Questions des experts
M. MAXWELL YALDEN, Expert du Canada, a souhaité obtenir des précisions sur les activités de l'ombudsman, le nombre de plaintes dont il a été saisi, et leur nature. Il a également souhaité plus de détails sur des cas de discrimination à l'encontre des Chypriotes turcs et les mesures prises par le Gouvernement pour y remédier.
Mme ELIZABETH EVATT, Expert de l'Australie, a évoqué la loi sur l'égalité entre les sexes et a demandé si cette loi prévoit l'interdiction de la discrimination entre les sexes dans le secteur privé et des réparations individuelles pour les femmes victimes de discrimination de la part d'employeurs du secteur tant privé que public.
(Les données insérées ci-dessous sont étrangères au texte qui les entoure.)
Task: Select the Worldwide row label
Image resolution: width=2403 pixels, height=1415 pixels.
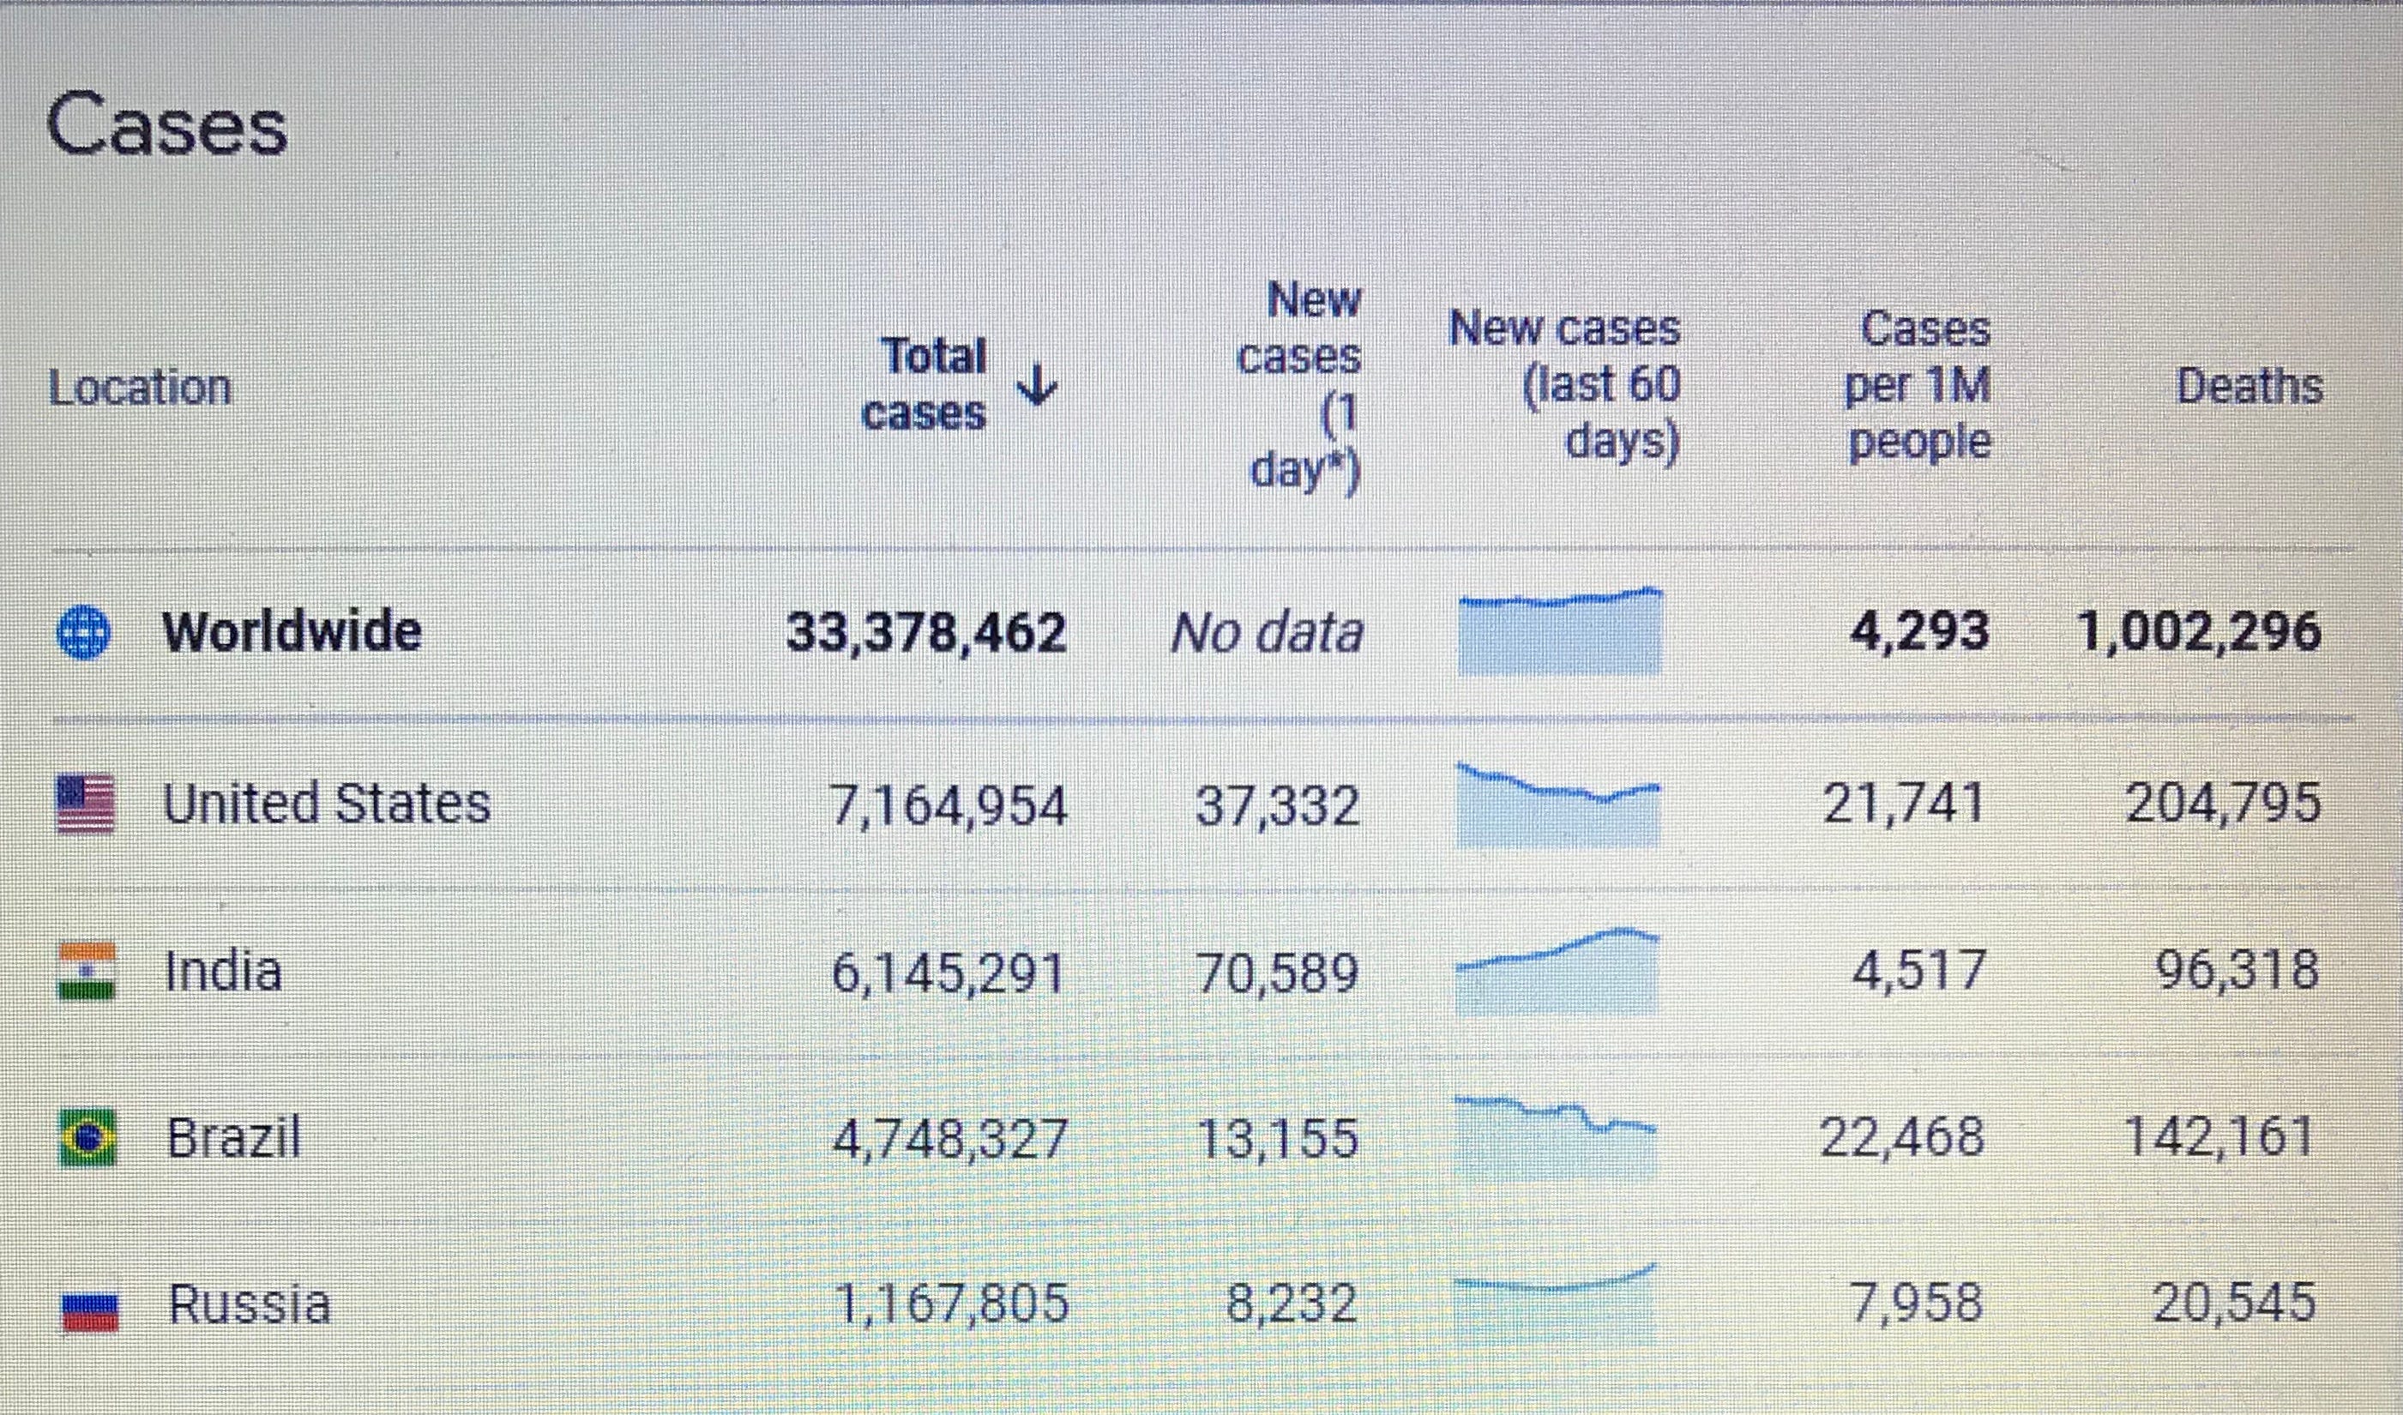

L'experte a par ailleurs évoqué les limitations à la liberté de circulation imposées aux chypriotes d'origine turque, et a souhaité savoir si le Gouvernement a pris des mesures spécifiques pour remédier à cette situation.
M. RAJSOOMER LALLAH, Expert de Maurice, a demandé des précisions sur la loi sur le mariage. Dans les différentes lois orthodoxe grecque, maronite et autres, y-a-t-il des clauses discriminatoires au détriment des femmes, notamment pour ce qui touche à la partie économique de la vie commune. De nombreux pays, a ajouté l'expert, disposent d'appareil législatif influencé par des croyances religieuses.
M. THOMAS BUERGENTHAL, Expert des Etats-Unis, a réitéré sa question relative au paragraphe 46 du rapport qui fait état d'amendement à la loi sur la discrimination raciale. Il a souhaité savoir si cette loi telle qu'amendée est appliquée.
M. ABDALLAH ZAKHIA, Expert du Liban, a demandé si les enfants responsables pénalement étaient traduits devant les mêmes tribunaux et enfermés dans les mêmes prisons que les adultes.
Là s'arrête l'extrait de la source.